With Rivals Snapping at His Heels, Netanyahu Should Be Sweating
From Ehud Barak to Moshe Ya'alon, political movements will beef up their ranks with people with impressive military backgrounds in order to oust Netanyahu.

The surly reception that Ehud Barak received from his colleagues in the center and left of the Israeli political map is the height of political ineptitude; it demonstrates an inability to identify the one, true, irreplaceable enemy, which is not Barak.
- Barak Presents a Public Challenge to Netanyahu
- Why Ehud Barak Should Be Israel's Next Prime Minister
- Speeches Bashing Netanyahu Excel in Absurdity and Hypocrisy
Barak did not announce his candidacy to lead any political party. He presented a chilling, balanced and insightful assessment of Benjamin Netanyahu. Nobody has been stopping the leaders of the opposition from delivering similar speeches. Yet the leaders of the Labor Party have done no such thing, and Yair Lapid doesn’t want to be identified with generalized criticism of the government.

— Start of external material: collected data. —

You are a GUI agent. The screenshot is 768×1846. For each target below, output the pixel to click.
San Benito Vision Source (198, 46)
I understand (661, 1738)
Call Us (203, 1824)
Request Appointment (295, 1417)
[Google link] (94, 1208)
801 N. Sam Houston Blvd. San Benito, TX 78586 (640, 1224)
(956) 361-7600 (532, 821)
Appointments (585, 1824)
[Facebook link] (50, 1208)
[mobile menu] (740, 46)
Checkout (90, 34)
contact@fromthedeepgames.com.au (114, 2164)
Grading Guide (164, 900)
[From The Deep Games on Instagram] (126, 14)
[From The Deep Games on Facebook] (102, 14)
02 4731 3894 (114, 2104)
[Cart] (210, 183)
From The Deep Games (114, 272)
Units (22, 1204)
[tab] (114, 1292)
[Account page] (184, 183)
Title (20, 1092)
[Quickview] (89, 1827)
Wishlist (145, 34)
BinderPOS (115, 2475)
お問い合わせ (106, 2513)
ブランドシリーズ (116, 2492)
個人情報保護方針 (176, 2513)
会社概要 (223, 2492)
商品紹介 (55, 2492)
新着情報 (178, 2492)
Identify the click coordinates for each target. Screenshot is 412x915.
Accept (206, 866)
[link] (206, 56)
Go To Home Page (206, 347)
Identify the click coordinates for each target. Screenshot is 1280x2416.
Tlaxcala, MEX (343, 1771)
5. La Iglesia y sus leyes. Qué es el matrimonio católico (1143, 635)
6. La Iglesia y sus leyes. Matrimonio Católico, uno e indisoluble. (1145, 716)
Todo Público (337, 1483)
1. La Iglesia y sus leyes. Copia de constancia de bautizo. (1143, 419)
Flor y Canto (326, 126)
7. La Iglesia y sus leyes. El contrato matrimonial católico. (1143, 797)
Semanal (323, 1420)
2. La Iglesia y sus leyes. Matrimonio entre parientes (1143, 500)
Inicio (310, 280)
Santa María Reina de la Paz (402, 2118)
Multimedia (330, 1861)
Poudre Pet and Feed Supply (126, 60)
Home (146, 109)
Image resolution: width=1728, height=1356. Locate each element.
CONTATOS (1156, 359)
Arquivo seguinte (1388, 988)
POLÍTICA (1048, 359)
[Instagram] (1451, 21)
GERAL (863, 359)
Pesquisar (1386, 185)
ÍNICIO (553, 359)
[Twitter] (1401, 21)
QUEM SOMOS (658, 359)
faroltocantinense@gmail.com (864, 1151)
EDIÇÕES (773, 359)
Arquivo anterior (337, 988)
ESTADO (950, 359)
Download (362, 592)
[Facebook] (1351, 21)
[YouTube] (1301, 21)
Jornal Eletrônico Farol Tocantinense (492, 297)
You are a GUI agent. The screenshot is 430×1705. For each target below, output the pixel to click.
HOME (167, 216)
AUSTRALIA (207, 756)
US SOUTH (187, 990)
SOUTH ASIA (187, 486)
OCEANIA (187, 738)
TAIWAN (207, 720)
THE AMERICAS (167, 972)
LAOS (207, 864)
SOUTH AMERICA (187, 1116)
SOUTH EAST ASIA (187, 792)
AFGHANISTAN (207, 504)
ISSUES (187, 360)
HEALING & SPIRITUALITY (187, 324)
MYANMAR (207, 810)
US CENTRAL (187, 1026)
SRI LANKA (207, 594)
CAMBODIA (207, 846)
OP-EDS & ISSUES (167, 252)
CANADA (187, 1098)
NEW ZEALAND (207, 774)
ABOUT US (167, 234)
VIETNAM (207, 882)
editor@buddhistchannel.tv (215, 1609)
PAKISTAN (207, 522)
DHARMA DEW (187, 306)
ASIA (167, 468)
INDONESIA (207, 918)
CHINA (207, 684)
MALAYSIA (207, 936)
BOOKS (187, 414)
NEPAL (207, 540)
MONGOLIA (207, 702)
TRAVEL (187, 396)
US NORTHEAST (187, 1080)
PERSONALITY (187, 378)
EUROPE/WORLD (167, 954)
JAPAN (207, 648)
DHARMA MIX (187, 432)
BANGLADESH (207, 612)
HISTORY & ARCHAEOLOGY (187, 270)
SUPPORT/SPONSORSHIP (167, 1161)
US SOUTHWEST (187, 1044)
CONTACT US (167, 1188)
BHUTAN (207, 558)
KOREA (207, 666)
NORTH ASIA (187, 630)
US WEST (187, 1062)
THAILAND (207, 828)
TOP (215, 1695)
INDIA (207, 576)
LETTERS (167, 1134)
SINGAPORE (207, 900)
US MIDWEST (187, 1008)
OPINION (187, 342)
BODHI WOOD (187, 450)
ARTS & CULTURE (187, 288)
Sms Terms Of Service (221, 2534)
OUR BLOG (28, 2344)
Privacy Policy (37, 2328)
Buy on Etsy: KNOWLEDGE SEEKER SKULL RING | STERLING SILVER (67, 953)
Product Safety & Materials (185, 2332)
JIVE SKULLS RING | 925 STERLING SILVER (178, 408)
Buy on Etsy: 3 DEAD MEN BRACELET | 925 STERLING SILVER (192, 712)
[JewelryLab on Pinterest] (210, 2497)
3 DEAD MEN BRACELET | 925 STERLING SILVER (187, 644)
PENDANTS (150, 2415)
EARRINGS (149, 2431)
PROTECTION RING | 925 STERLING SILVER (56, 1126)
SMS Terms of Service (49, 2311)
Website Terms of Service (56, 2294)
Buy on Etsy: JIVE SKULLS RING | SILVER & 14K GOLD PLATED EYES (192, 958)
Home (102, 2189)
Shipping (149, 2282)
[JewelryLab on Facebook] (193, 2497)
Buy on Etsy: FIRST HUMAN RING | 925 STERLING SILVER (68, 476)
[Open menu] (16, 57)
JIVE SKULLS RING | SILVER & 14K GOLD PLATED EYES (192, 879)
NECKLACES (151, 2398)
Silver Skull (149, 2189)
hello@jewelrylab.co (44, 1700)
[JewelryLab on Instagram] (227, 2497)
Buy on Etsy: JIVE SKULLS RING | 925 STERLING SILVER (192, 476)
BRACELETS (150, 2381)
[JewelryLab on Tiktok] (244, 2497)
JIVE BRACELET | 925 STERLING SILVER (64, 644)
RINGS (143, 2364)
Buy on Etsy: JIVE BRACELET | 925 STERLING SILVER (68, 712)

Barak attacked Likud as it is today, saying that the movement had voluntarily surrendered to the extreme messianic right. He talked about the buds of fascism, and was attacked with a response that positively frothed by Netanyahu’s professional defenders, who call themselves journalists, in his private newspaper.
Why the people on the right of the political map were incensed is clear. Why was the opposition up in arms? God only knows. Supporting what Barak said doesn’t mean one is voting for him to lead the nation.
The repudiation of Moshe Ya’alon is different in substance. It arose within Likud and was less about political criticism and more about the Likud leaders shaking off any signs of liberalism they might have harbored in the past. Ya’alon could prove to be serious competition to Netanyahu, if he has the good sense to muster a suitable group from the right side of the map around him to challenge the premier.
Two news items brought to my attention illustrate the deep contempt within Likud for accepted values. One was the initiative of coalition whip David Bitan to enable candidates in party primaries to raise money from businesses, not only individuals. Bitan claimed that it is the “norm in democratic America.” But if he’s going to cling to America’s apron, why not embrace the idea of the American constitution, which has plenty of checks against damage to democracy?
The second item relates to the government’s initiative from December 2015 to allocate 12 billion shekels to improving the situation of the Arab community in Israel. At the last cabinet meeting, Senior Citizen Affairs Minister Gila Gamliel suggested transferring a billion shekels immediately. But Zeev Elkin and Yariv Levin hastened to condition any such transfer on vigorous enforcement against illegal construction in Arab towns. Was the transfer of 82 million shekels to the settlements made conditional on similar contingencies?
I have served as internal affairs minister and like the ones before and after me, we transferred allocations to Arab towns, to help bridge the chasm between the Jewish and Arab local councils. But anything goes in the Netanyahu government, because the prime minister is wholly preoccupied with his own survival, not in providing real answers to social needs. The notion of taking donations from businesses and making it difficult for the Arab towns to get the money they deserve under law are driven by the desire to control at any price, to remove the few barriers that remained against the arbitrariness of the majority.
Should Netanyahu be worrying about his status? I think so, because rival political movements will beef up their ranks with people with impressive military backgrounds in order to contend with the culture of fear that Ehud Barak described so well.